Further price increases will erode firms’ market share and profit margins, investors warn

 

Consumer goods companies such as P&G, Unilever and Nestle should start easing price increases as supply chain costs decline, according to investors who are concerned that further hikes could hit market share and margin growth.

The makers of products ranging from soap and ice cream to condoms and cleaning products have raised prices relentlessly, saying they need to keep up with soaring costs. The Ukraine war made energy and other commodities even more expensive than they were during the pandemic, prompting a global cost-of-living crisis.

But raising prices has in some cases come at the cost of big packaged goods companies ceding market share to cheaper brands and retailers’ private label products, and led to lower sales volumes. It has also soured relationships with supermarkets, resulting in products being taken off shelves.

Eurozone retail sales have been weak all year, underlining tepid consumer demand. Similarly, US retail sales fell more than expected in March as consumers cut back on purchases of big-ticket items, suggesting that the economy was losing steam at the end of the first quarter.

P&G reports quarterly earnings on Friday, while Nestle, Durex-maker Reckitt, and Unilever will do so next week. “What have [price hikes] done to volumes and thus to margins? What has that done to their market share as competitors may be pricing lower and gaining share?” said Tineke Frikkee, a fund manager at Waverton Asset Management, which is invested in Unilever and Reckitt.

“Price rises should gradually decelerate as input costs do the same,” Frikkee said, adding that companies should instead be investing in product innovation.

Gas prices have fallen from their peak last June, and companies, including Unilever admitted in February that the industry was past “peak inflation, but not yet past peak pricing”.

Andrew Choi, a portfolio manager at San Francisco-based Parnassus Investments, expects P&G will push for further price hikes on its strongest brands, such as Tide laundry detergent, but hold back in more commoditised categories such as toilet paper and paper towels.

“Staples companies are getting pressure to ease up on price increases because it hurts retailers, and some retailers have a lot of leverage,” Choi said.

A P&G executive said at an investor conference in February that each pricing decision becomes more difficult as inflation persists.

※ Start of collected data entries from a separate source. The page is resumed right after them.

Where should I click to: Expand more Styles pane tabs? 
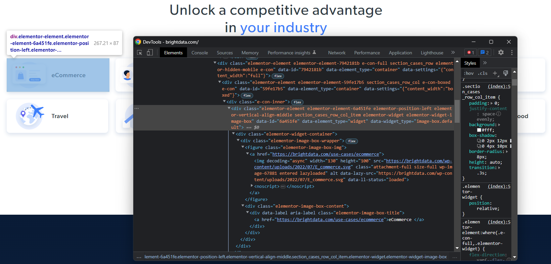click(485, 63)
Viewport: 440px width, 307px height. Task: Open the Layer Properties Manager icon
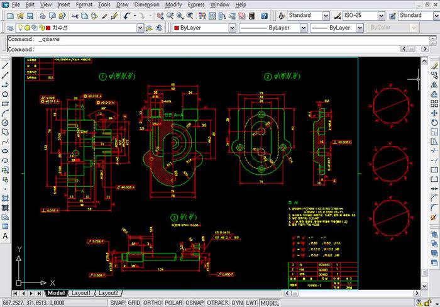(10, 28)
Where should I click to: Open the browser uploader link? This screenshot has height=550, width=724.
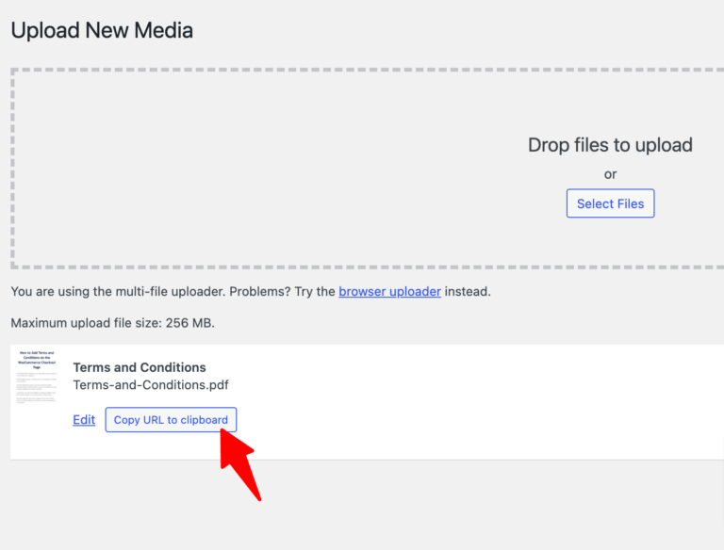[x=389, y=291]
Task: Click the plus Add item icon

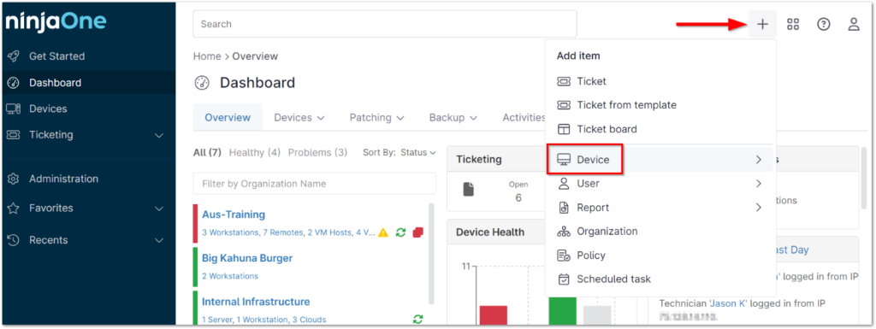Action: (762, 24)
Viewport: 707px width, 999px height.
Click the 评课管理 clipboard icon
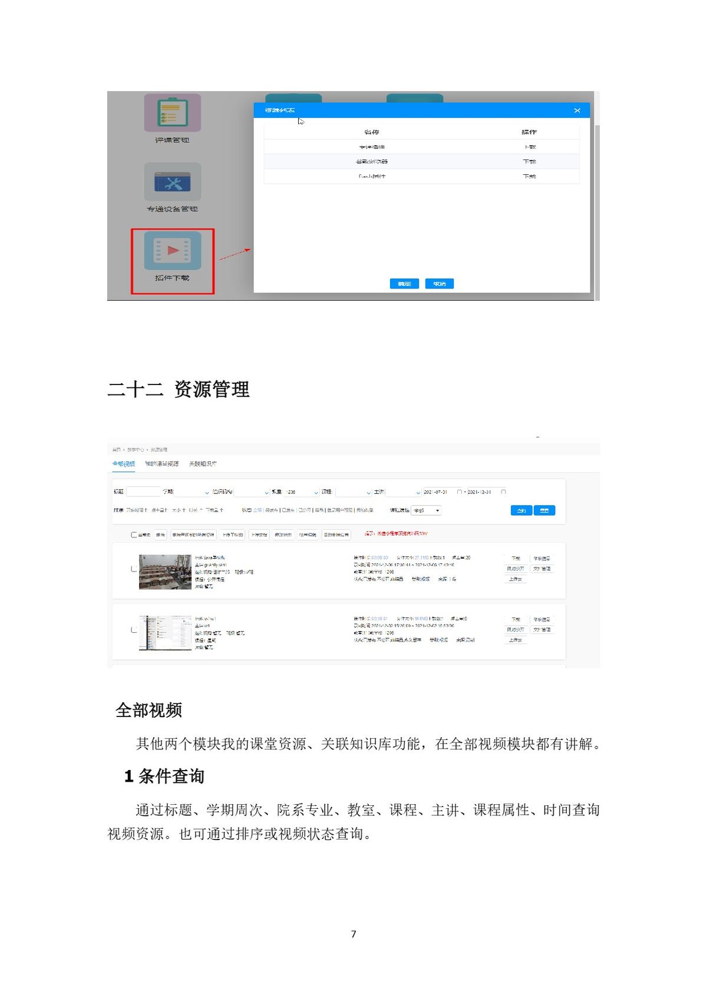point(172,113)
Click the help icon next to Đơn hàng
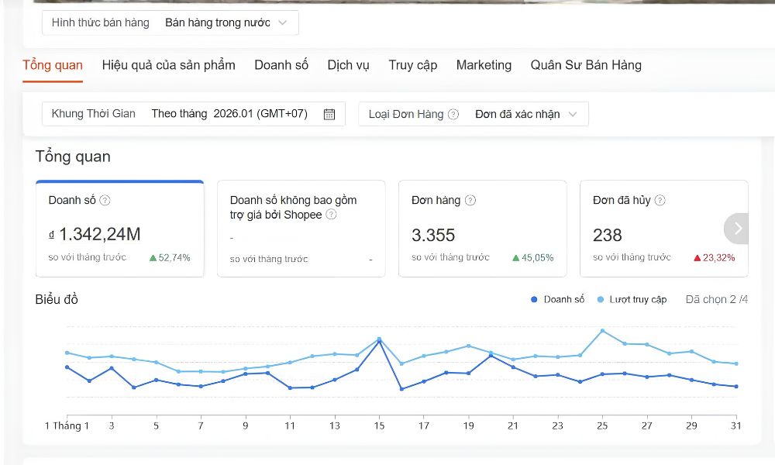 point(470,201)
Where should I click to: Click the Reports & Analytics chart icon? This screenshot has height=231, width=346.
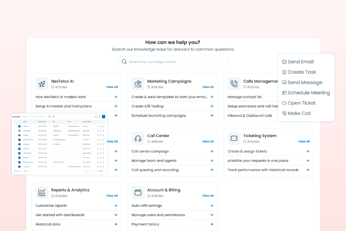tap(42, 192)
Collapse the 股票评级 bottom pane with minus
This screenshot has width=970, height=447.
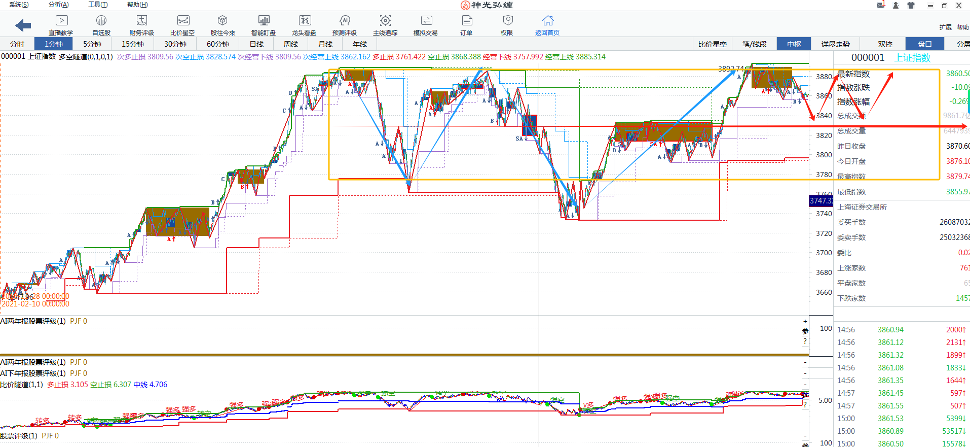coord(805,436)
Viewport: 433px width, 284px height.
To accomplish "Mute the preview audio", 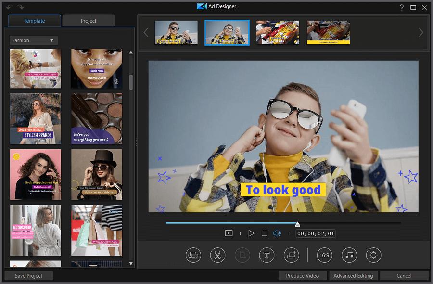I will [x=276, y=232].
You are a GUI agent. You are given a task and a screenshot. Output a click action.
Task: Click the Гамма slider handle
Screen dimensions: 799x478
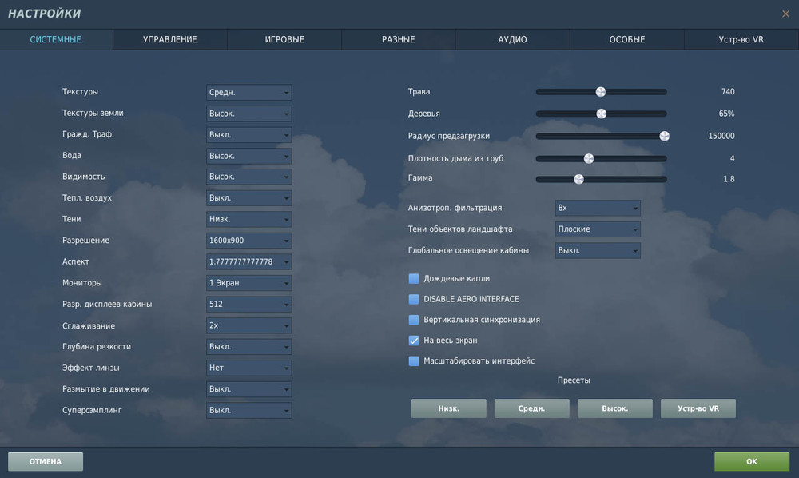(578, 179)
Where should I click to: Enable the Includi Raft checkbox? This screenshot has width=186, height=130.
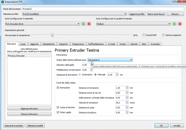point(144,35)
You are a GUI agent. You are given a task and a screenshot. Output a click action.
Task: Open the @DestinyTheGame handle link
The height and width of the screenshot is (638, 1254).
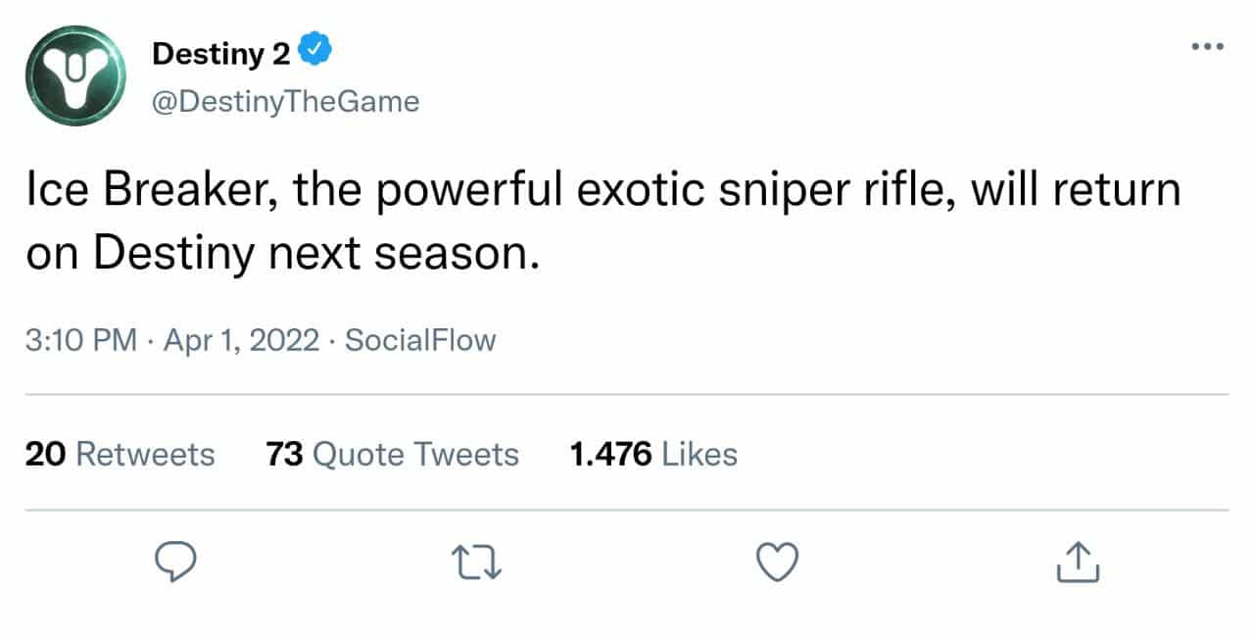285,101
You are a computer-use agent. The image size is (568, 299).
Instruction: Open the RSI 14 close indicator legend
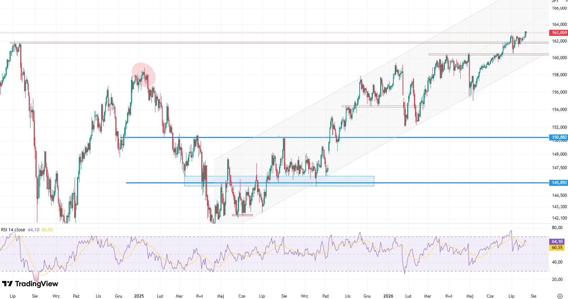pyautogui.click(x=13, y=230)
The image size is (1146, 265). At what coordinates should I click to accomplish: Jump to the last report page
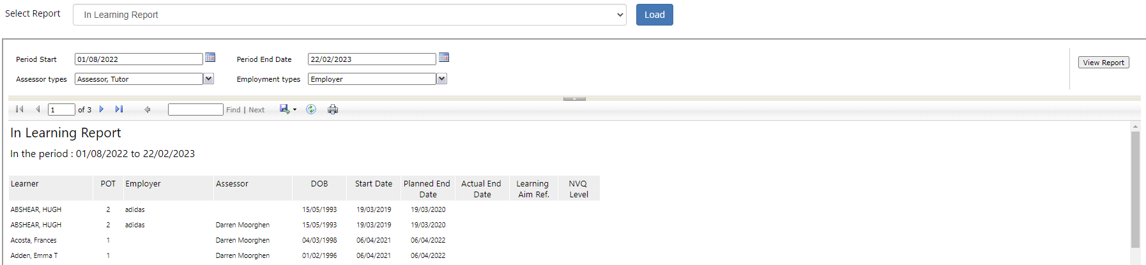119,109
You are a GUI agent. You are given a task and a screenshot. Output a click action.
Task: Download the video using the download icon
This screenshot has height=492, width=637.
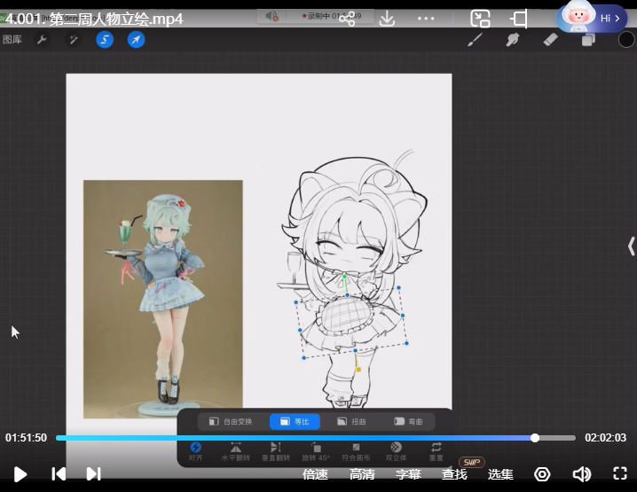pos(387,18)
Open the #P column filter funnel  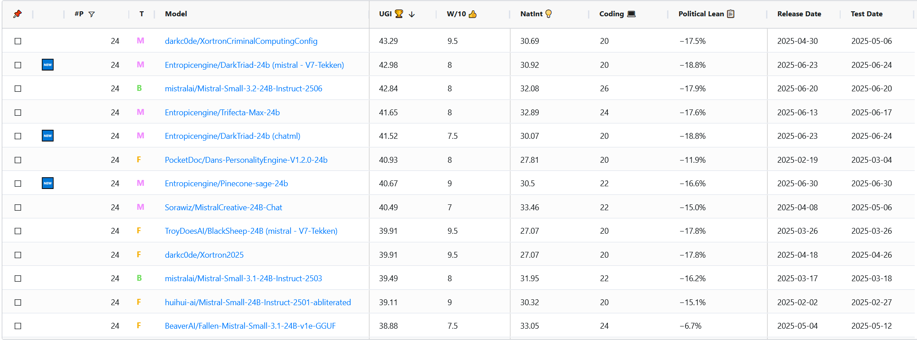tap(92, 14)
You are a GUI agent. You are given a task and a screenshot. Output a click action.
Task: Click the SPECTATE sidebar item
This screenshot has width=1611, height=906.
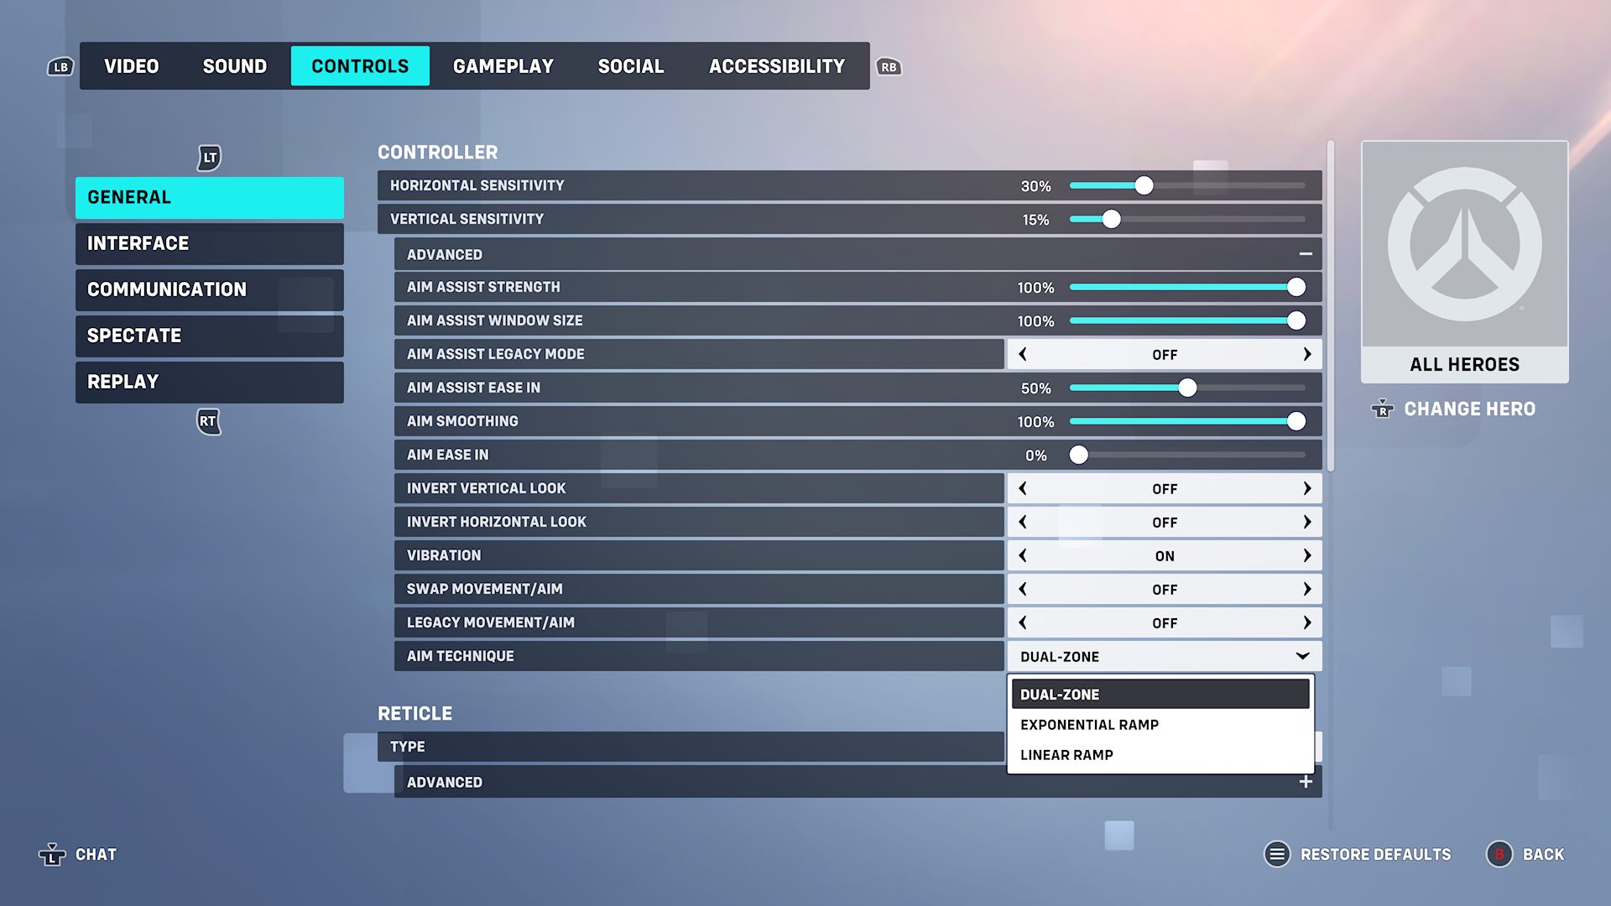209,336
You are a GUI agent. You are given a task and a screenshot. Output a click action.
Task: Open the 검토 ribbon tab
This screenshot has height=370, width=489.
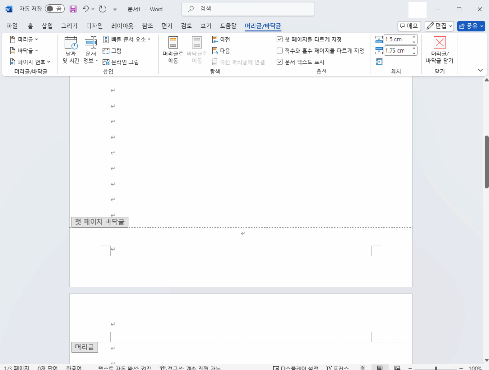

“I still expect pricing to be the strong driver to the top line growth,” said Gretchen Novak, senior portfolio manager at Charles Schwab. Consumer goods companies would be coming up “against increasing prices from a year ago so I think it will moderate from that point”.

“It will be a delicate balance, with consumer disposable income stretched in many key markets for these firms,” said Jack Martin, a fund manager at Oberon Investments, which invests in Unilever. “Investors will be focused on forward guidance on pricing particularly during these earnings.

“As with 2022, it is likely to be a challenging year for much of the sector.”